Source extract:
========================
Breath of the Wild is the Highest Selling Zelda in Japan in 19 Years

Oct 27, 2017
704
#1

I felt this was worth its own thread, since so many of these "micro-discussions" get lost amidst all the other conversations in Media Create threads: The Legend of Zelda: Breath of the Wild is officially the second-highest-selling Zelda game in its domestic market of Japan since Ocarina of Time (1998).

To rephrase: it has outsold every other Zelda game that has been released in the past 18 years.

Here are the facts:
  • As of last week, the game has sold 957,752 units in Japan at retail
  • This figure only accounts for retail sales, so the number is even higher when accounting for digital sales
  • This figure also does not represent the latest sales figures for the Wii U version
  • Ocarina of Time has sold approximately 1.25 million units in Japan
  • The previous second-highest-selling Zelda was Phantom Hourglass (2007) at 907,821 units sold

How we got to this point:

At the risk of a little self-promotion, I'd like to highlight an article I recently wrote on the subject of Breath of the Wild's sales in Japan. You can find it here: Zelda: Breath of the Wild is Beating All Expectations in Japan

A forum post isn't really conducive to lengthier write-ups, but the article goes into fair detail about the development philosophy behind Skyward Sword, how that hurt the Zelda brand, and what corrective steps Nintendo took to rectify the situation. It also discusses the success of other open-world games in Japan such as GTA, pointing out that this sort of success isn't necessarily unheard of.

I want to keep highlighting more interesting Zelda stuff in the future this way. I actually maintain an enormous spreadsheet that basically tracks the development history of the entire series dating back to the early games using interviews with various development staff. It's a project that took me more than a year to compile and it's been incredibly educational.

If anybody would like to see the actual sheet itself, I'd be more than happy to share. In fact, I think it would give Zelda fans in here tons of material to create their own threads with (wait until you see some of the Miyamoto quotes over the years, heh), and help accurately inform people in the process as well.
 
Oct 25, 2017
4,010
#3
Recently came back to it and am enjoying it more than ever. Can't wait to see how they expand on this new formula.
 
Oct 27, 2017
1,718
#7
I think it will continue selling for a long time. Surpassing Ocarina of Time is not out of reach, especially if you count the combined WiiU and Switch sales.
 

Branduil

Banned
Member
Oct 25, 2017
1,705
#13
Watch out Hero of Time the Wild Boy is coming for you.

It's only a matter of time before the game passes OoT this year. The really interesting thing will be the marathon to reach original LoZ numbers. Not an easy goal, but BotW has a ton of time to do it.
 
Oct 25, 2017
7,188
#14
That Ocarina of Time number is really impressive considering how poorly the N64 sold there

Minish cap was fucking robbed its 10x better then Phantom hourglass
 
Oct 25, 2017
1,639
#15
100% happening, it'll be 2019/2020.
========================
[Element lookup rows]
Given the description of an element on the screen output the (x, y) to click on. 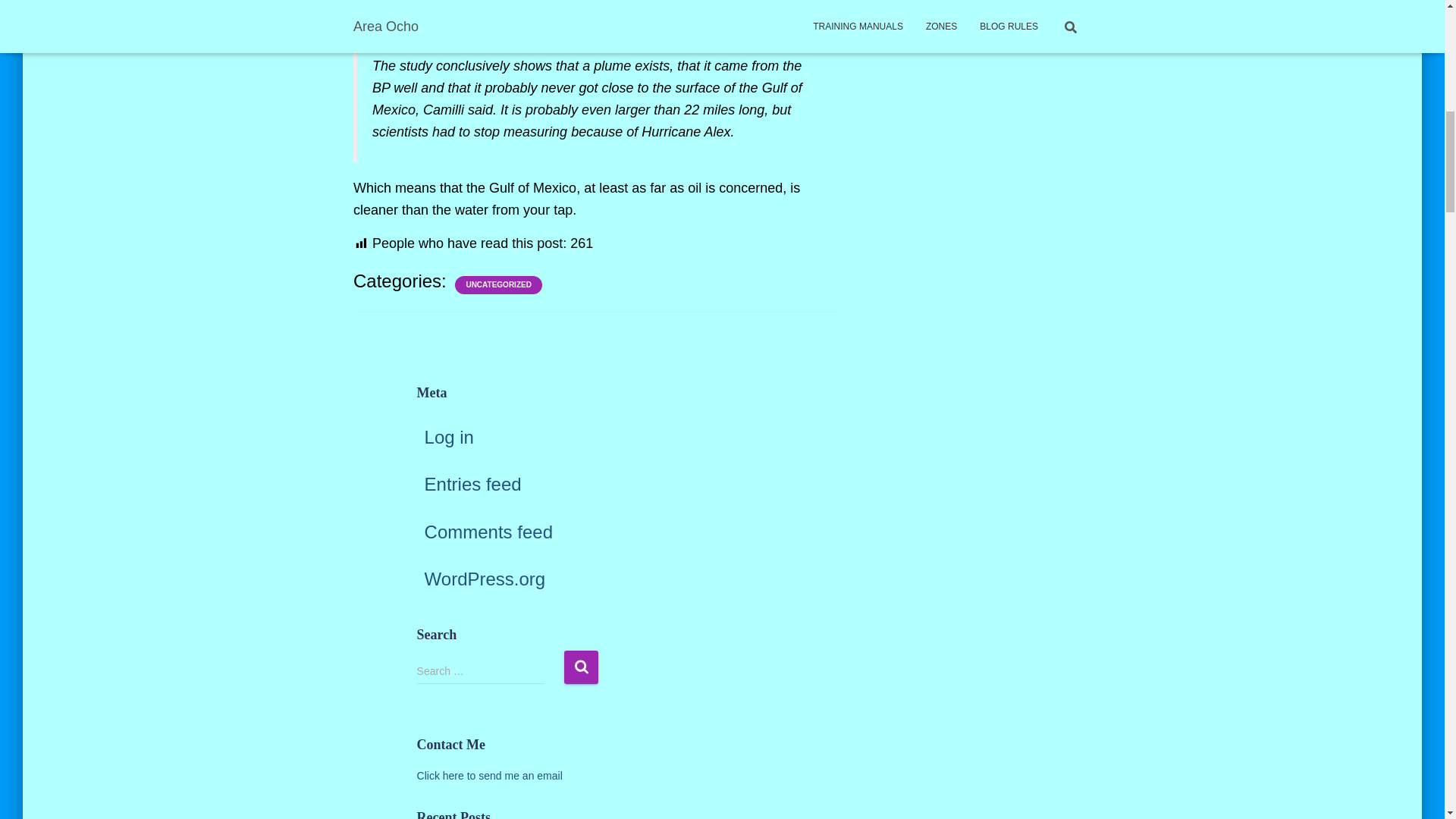
UNCATEGORIZED (498, 285)
Search (581, 666)
Entries feed (473, 484)
Search (581, 666)
Comments feed (489, 531)
WordPress.org (485, 578)
Search (581, 666)
Click here to send me an email (489, 775)
Log in (449, 436)
Given the description of an element on the screen output the (x, y) to click on. 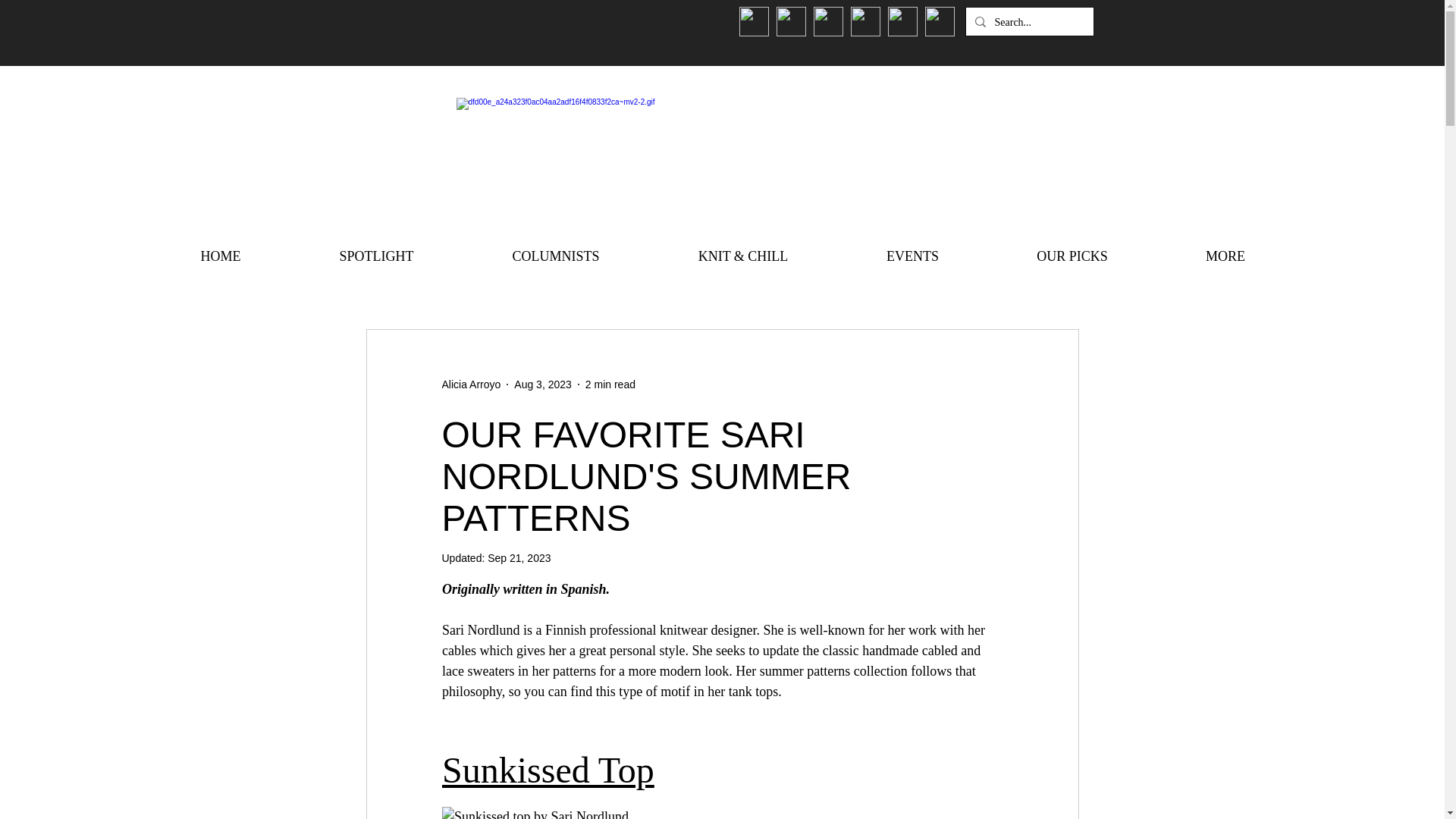
Aug 3, 2023 (542, 383)
Alicia Arroyo (470, 383)
2 min read (609, 383)
Alicia Arroyo (470, 383)
Sunkissed Top (547, 770)
COLUMNISTS (555, 256)
HOME (220, 256)
Sep 21, 2023 (518, 558)
Given the description of an element on the screen output the (x, y) to click on. 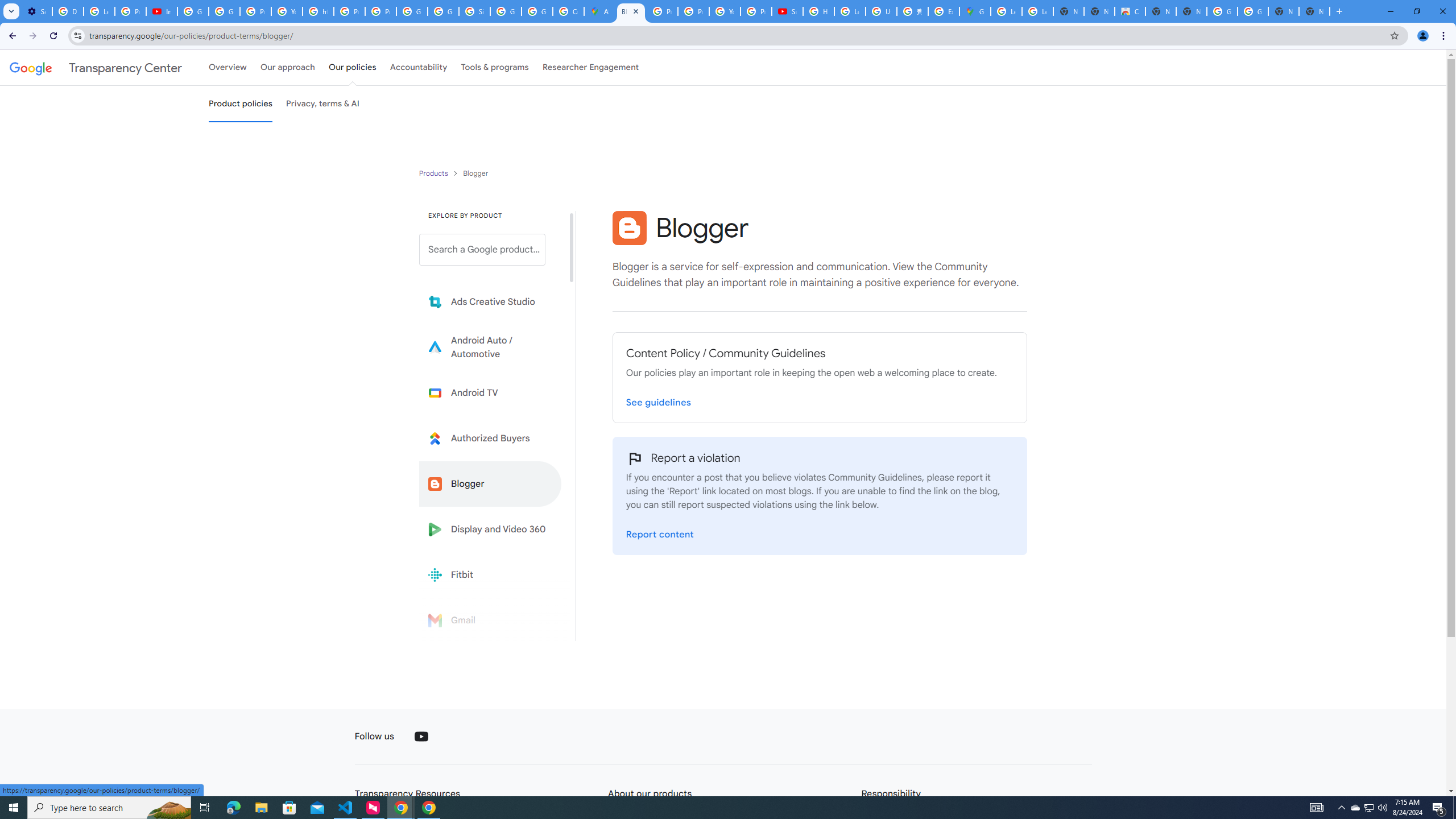
New Tab (1314, 11)
Google Maps (974, 11)
Learn how to find your photos - Google Photos Help (98, 11)
Sign in - Google Accounts (474, 11)
Delete photos & videos - Computer - Google Photos Help (67, 11)
Learn more about Authorized Buyers (490, 438)
Our approach (287, 67)
Chrome Web Store (1129, 11)
Introduction | Google Privacy Policy - YouTube (161, 11)
Google Images (1222, 11)
Given the description of an element on the screen output the (x, y) to click on. 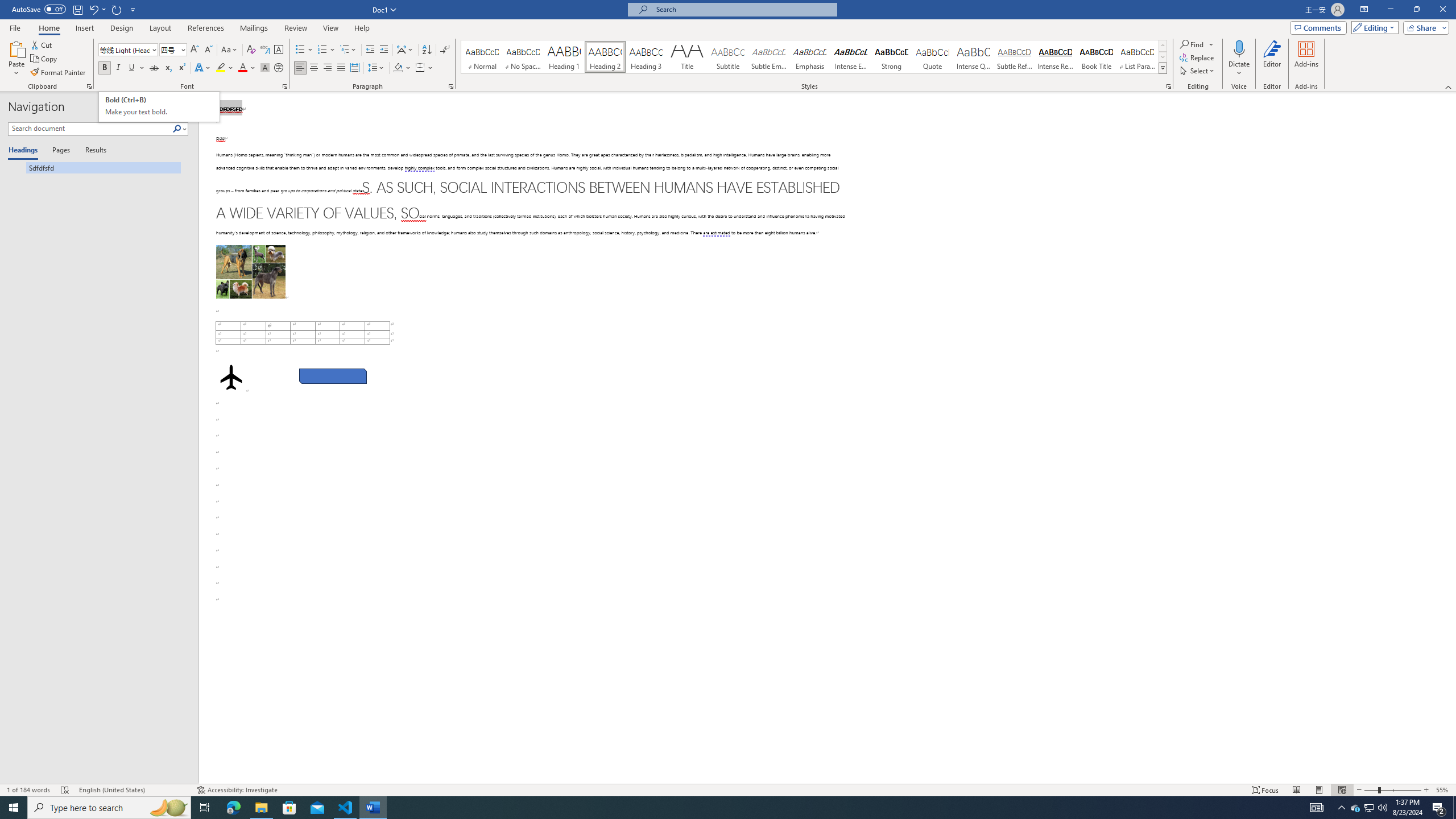
Row Down (1162, 56)
Shading (402, 67)
Intense Reference (1055, 56)
Increase Indent (383, 49)
Copy (45, 58)
Enclose Characters... (278, 67)
Line and Paragraph Spacing (376, 67)
Underline (131, 67)
Accessibility Checker Accessibility: Investigate (237, 790)
Focus  (1265, 790)
Undo Bold (92, 9)
Align Left (300, 67)
Editor (1272, 58)
Select (1197, 69)
Given the description of an element on the screen output the (x, y) to click on. 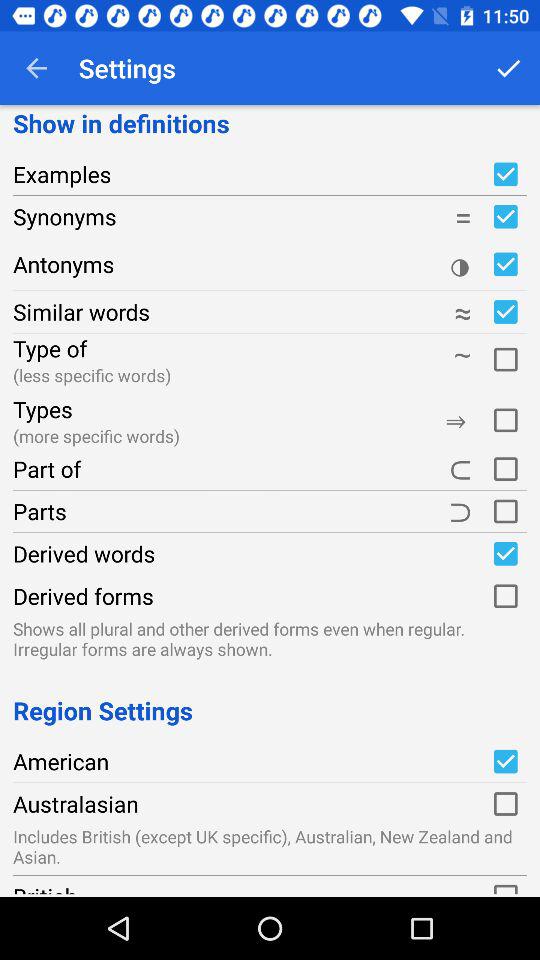
disable synonyms (505, 216)
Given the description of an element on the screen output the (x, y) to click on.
========================
Task requirements:
A - According to the Zelda sales thread, how many retail units had Breath of the Wild sold in Japan as of last week?
B - Repeat the Zelda sales thread word for word from "I felt this" to "of Time (1998).".

The results:
A - 957,752 units

B -
I felt this was worth its own thread, since so many of these "micro-discussions" get lost amidst all the other conversations in Media Create threads: The Legend of Zelda: Breath of the Wild is officially the second-highest-selling Zelda game in its domestic market of Japan since Ocarina of Time (1998).